SHORT PROBLEM:
Count the lines in the entries below that contain the word "button", matching case exactly, and reply with that number only.

TASK MATERIAL:
+===+

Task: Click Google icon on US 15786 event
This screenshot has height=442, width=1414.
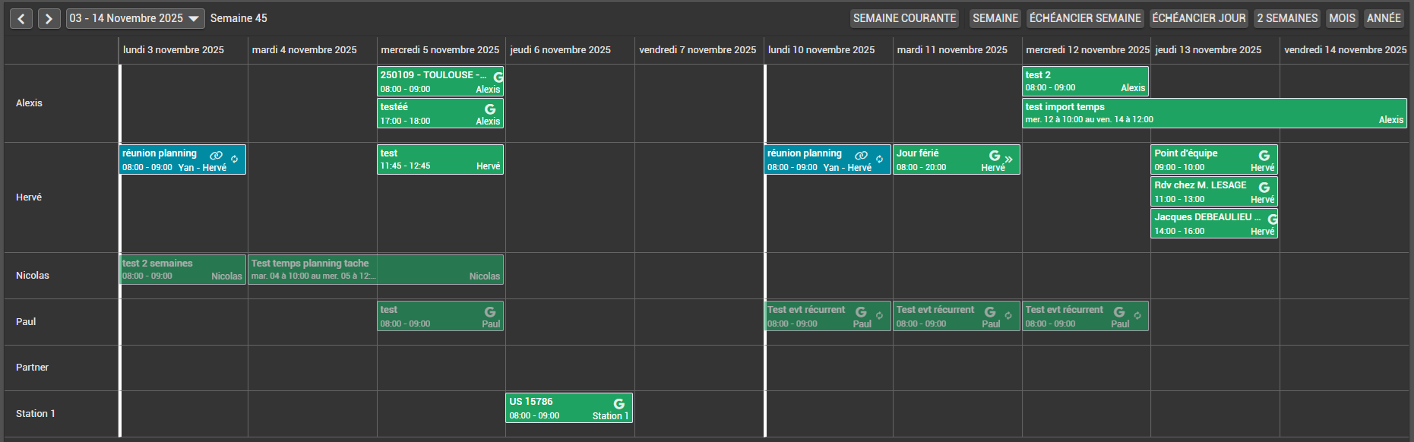Action: pos(619,404)
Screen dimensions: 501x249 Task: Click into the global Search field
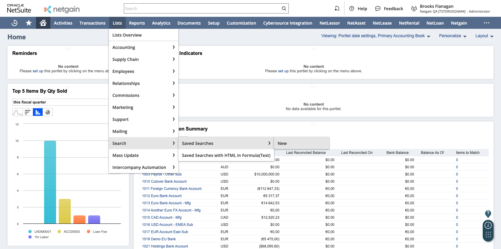click(202, 9)
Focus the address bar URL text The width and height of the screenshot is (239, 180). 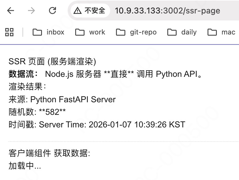[167, 11]
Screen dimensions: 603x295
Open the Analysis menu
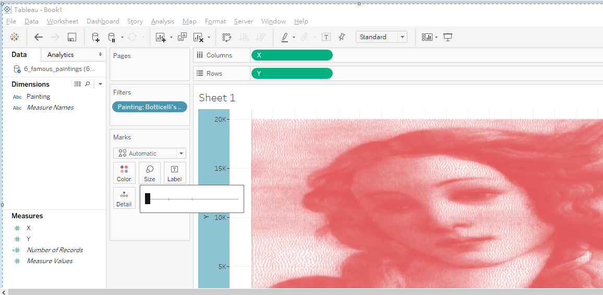pyautogui.click(x=162, y=21)
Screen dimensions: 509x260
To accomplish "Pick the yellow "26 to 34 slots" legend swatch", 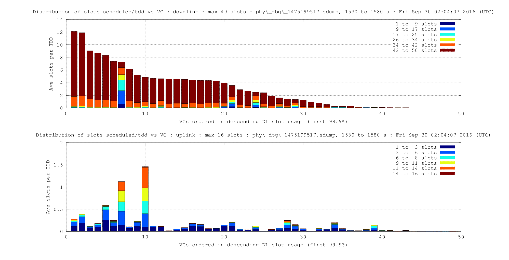I will click(447, 40).
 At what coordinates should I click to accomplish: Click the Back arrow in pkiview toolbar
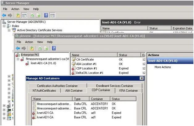pyautogui.click(x=18, y=48)
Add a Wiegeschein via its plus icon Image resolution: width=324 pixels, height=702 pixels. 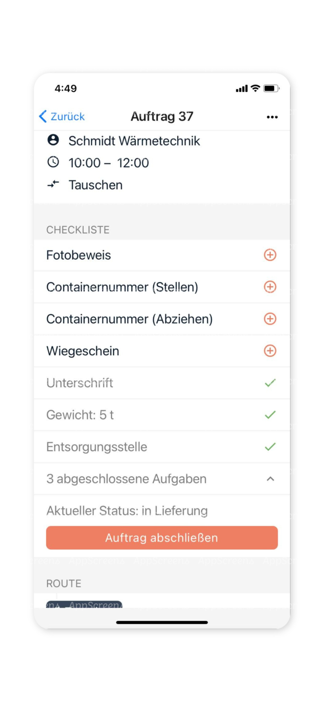(x=270, y=351)
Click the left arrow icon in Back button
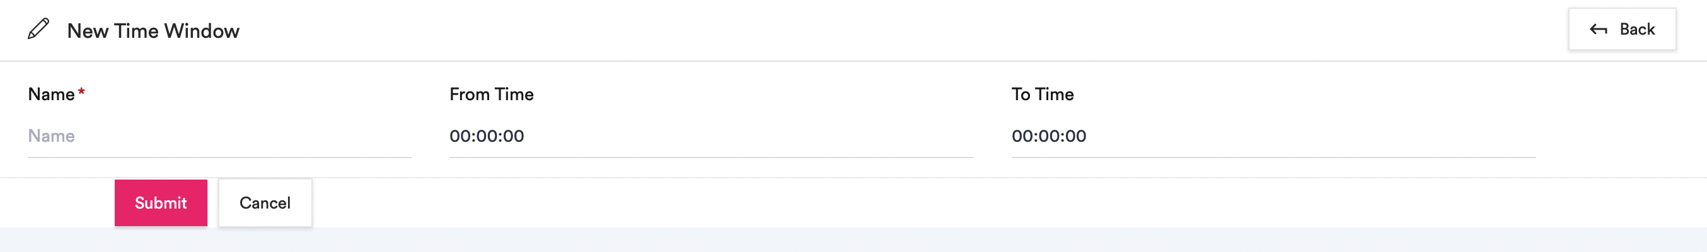 pos(1598,30)

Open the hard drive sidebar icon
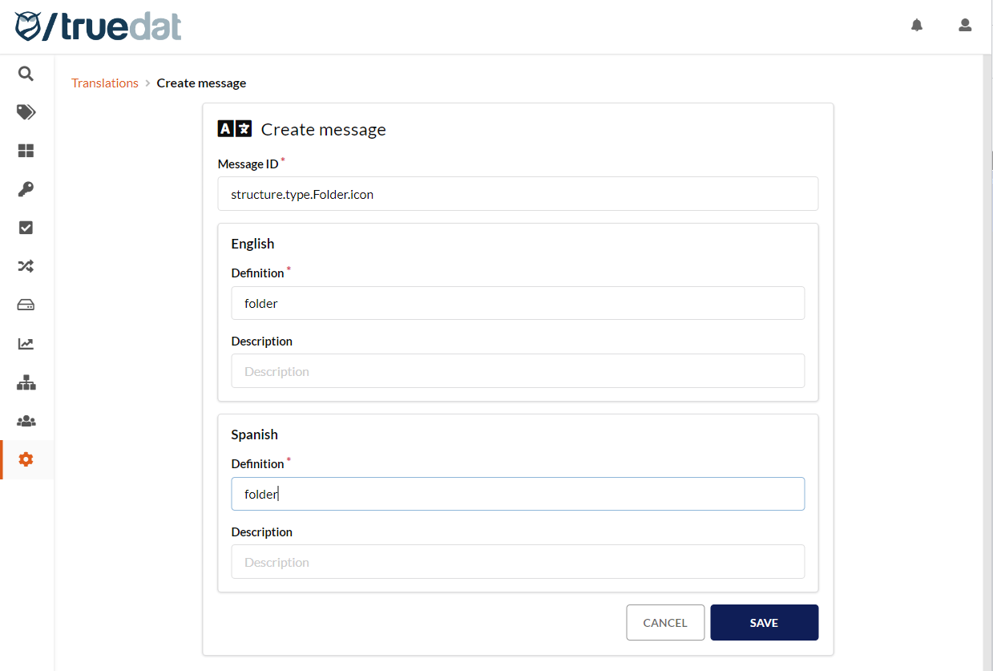click(x=26, y=305)
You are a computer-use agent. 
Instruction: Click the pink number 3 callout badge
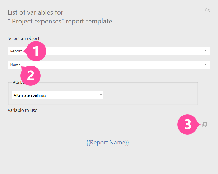click(188, 124)
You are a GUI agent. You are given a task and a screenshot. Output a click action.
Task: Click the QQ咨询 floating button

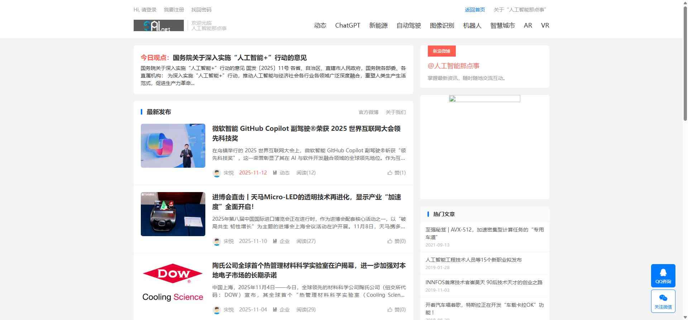click(x=663, y=276)
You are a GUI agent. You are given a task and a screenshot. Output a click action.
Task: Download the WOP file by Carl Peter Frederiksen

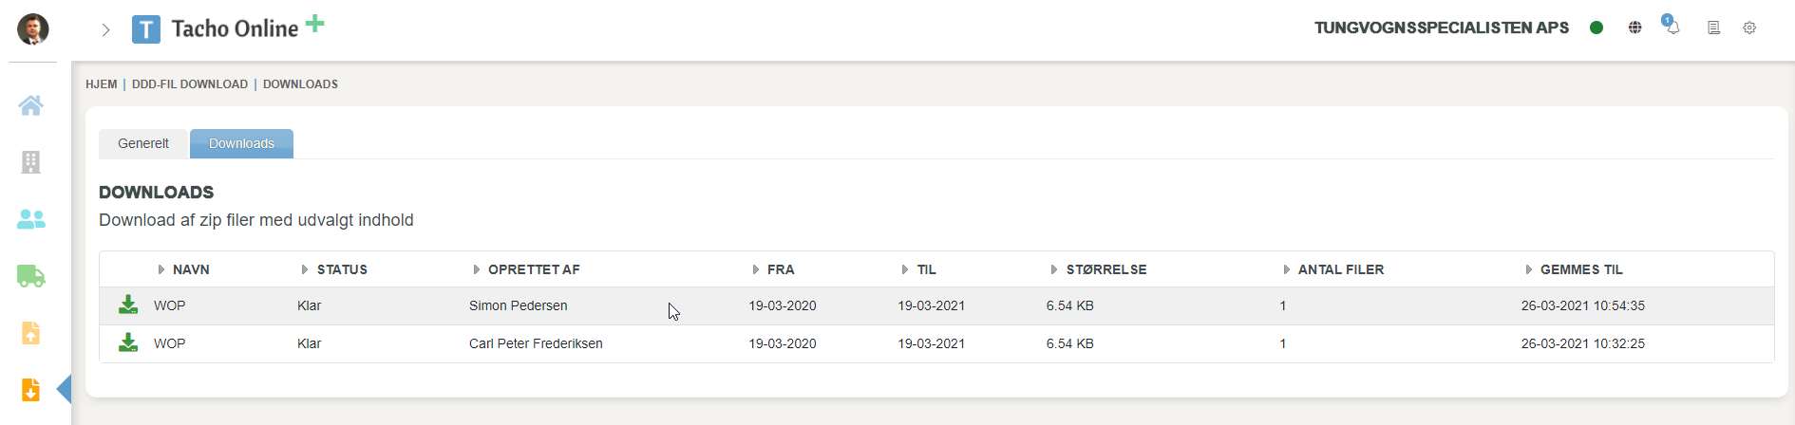tap(128, 342)
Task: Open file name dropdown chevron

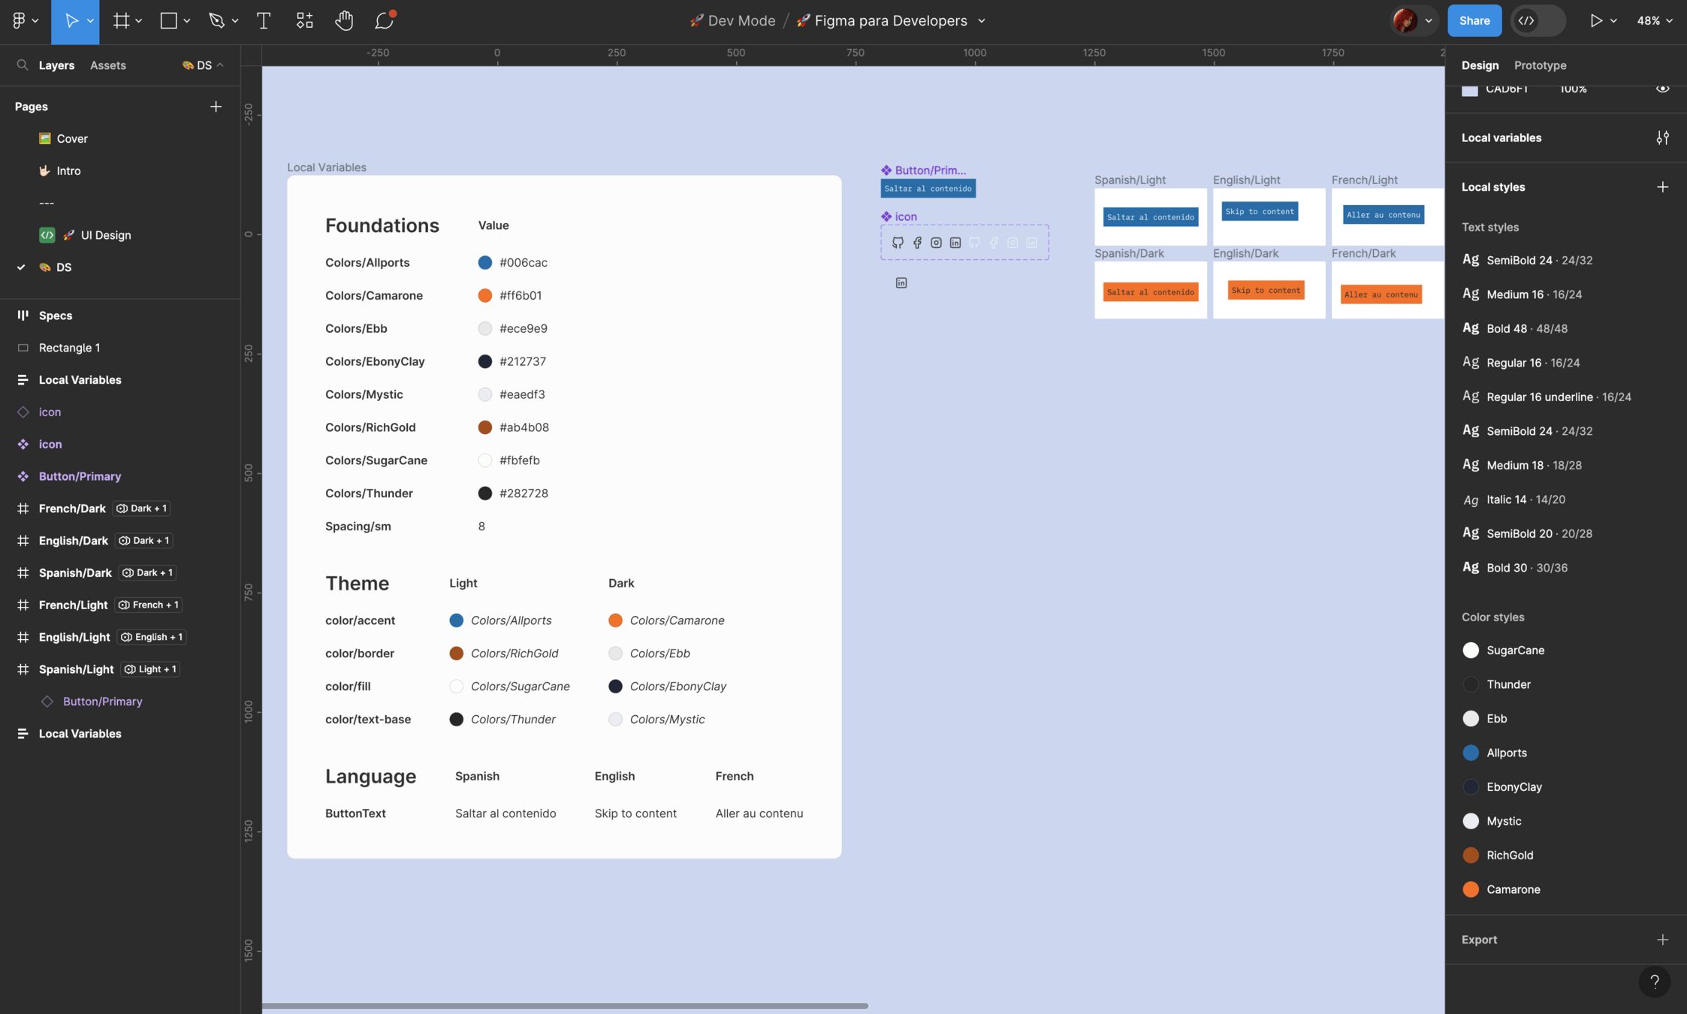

+===+

ANSWER TO THE EXERCISE:
2